A Small U.S. Investment in Rwanda Could Pay Huge Security Dividends
Too often policymakers and progressives depict proactive defense and the war on terrorism as an endless, extension, or counterproductive but, in the case of Rwanda, a small investment could pay tremendous dividends.
BUSASAMANA, RWANDA—I walked through the forest in the Rubavu district of western Rwanda with some Rwandan soldiers. For the rainy season, it was an uncharacteristically clear day. Just eight miles away, steam rose from the summit of the eleven-thousand-foot Mount Nyiragongo, one of Africa’s most active volcanoes. As we stood on the tree line—the border between Rwanda and the Democratic Republic of Congo—we could see smoke from charcoal rising just a couple miles away from Congo’s Virunga National Park. The fires marked campsites of the Democratic Forces for the Liberation of Rwanda (FDLR), the remnants of those who committed genocide against the Tutsi in Rwanda in 1994. Just a couple miles away, we could see trucks rumble down Congolese highway N2 at the spot where, just three months ago, U.S.-designated terrorists ambushed a convoy carrying Italian ambassador Luca Attanasio, killing him and two colleagues in a hail of gunfire.
Twenty-seven years after the anti-Tutsi genocide, Rwanda is a different country. President Paul Kagame has largely stamped out corruption. The capital Kigali has become a regional and even continental business and banking hub. Whereas the Habyarimana and Sindikubwabo regimes embraced eugenics and racial classification instituted by the Belgians during the colonial era and denigrated Tutsis as cockroaches, Rwanda today embraces a strict meritocracy. Rwandan identity cards no longer categorize ethnicity. Hutus and Tutsi both serve in leadership positions in business, education, and the military. On my first day in the country, I met a mid-career military officer with a Ph.D. in particle physics from the University of Virginia. The country is now among world leaders in e-government; its Irembo portal unveiled in 2017 had put eighty-three government services online within two years.
Progress is fragile, however, as the campfires just a few miles away made clear. Génocidaires who fled to the jungles to avoid accountability and FDLR terrorists just across the border in Congo or nearby Uganda infiltrate across the border every few years. Further north, I met those who witnessed or were wounded or widowed in the 2018 terrorist attack.
Security is under threat in Africa. Somalia is in shambles and Ethiopian unity is no longer a certainty. The Islamic State has begun an insurgency in Mozambique and is trying to seek its roots in the Democratic Republic of the Congo. Sahel security, already tenuous, grew more so after the death of Chadian President Idriss Déby. The Boko Haram insurgency continues to erode state control in Nigeria, while Al Qaeda affiliates have put vast swaths of Burkina Faso out of reach.

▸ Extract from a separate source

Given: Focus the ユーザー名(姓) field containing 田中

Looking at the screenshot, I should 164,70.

Against this backdrop, the United States should neither take stability nor progress for granted. Terrorists—whether Islamic State or Hutu extremists—are nihilistic. They want to destroy. Successive American administrations, as well as U.S. African Command, have been both passive and reactive in the face of threats.
Too often policymakers and progressives depict proactive defense and the war on terrorism as an endless, extension, or counterproductive but, in the case of Rwanda, a small investment could pay tremendous dividends. Rwanda has a 137-mile long border with Congo, 107-miles with Uganda, and 196-miles with Burundi. While the Congolese city of Goma and the Rwandan town of Gisenyi form a contiguous whole divided by the border and well-functioning and highly automated crossing posts, much of the Rwanda-Congo border is forested or grassland and unfenced. The same is true on Rwanda’s northern and southern frontiers.

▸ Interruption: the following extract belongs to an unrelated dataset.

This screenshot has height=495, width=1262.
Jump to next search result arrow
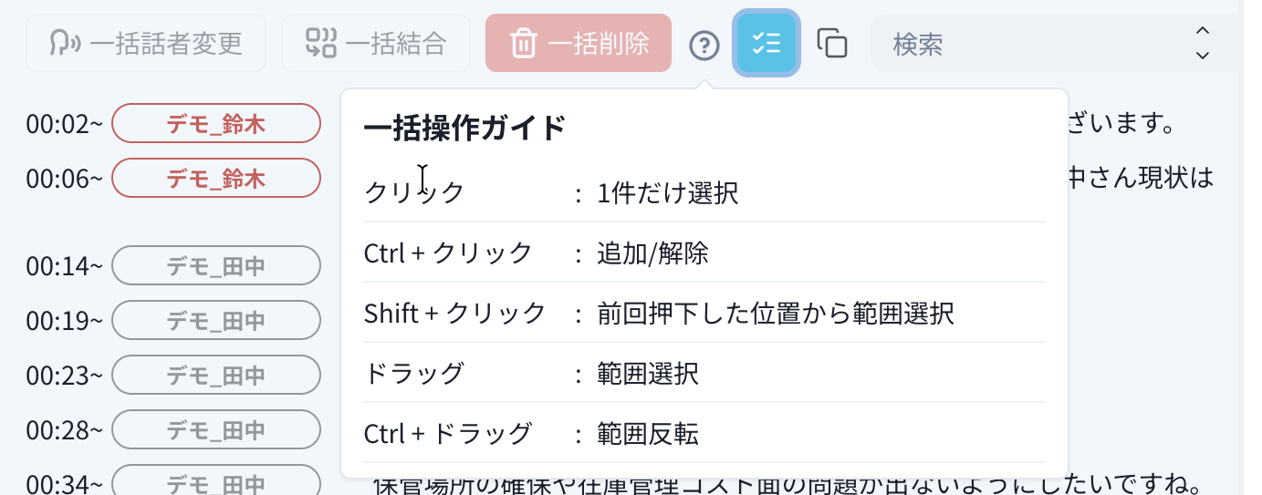(1203, 56)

A relatively cheap technology that could prevent instability and terrorist advances would be the installation of a network of cameras activated by motion detectors that regional military facilities could use to monitor incursions to confront them before they can attack villagers or loot farms again.
Rwanda has likewise embraced drones, although mostly for medical and commercial purposes. While it has some basic military capabilities, provision of high altitude, infrared sensing surveillance drones that can detect terrorist camps and movements in Congo’s foggy and rainy forests could help push back or defeat a terrorist threat that has festered for years. Congo would not likely object given how DFLR and other groups have targeted Virunga National Park rangers, poached wildlife, illegally taxed local residents, and created insecurity which has undercut a tourist industry essential to the local economy. If drones can map rebel camps and detect movements, then Congolese forces—who have also suffered greatly at the hands of the terrorist groups—can conduct arrests. Indeed, given Italy’s recent loss, the State Department might even coordinate with Attanasio’s home ministry to shoulder some of the costs.
President Joe Biden has repeatedly promised to stop “endless wars.” In Rwanda and Congo, he has the ability to end a latent conflict that has festered for decades by eliminating the remnants of the former racist and genocidal Rwandan regime sworn on return. Indeed, a relatively small investment could pay huge dividends by solidifying regional stability and turning the tide against terrorists whose ideologies might differ but who often coordinate in order to further their broader aims.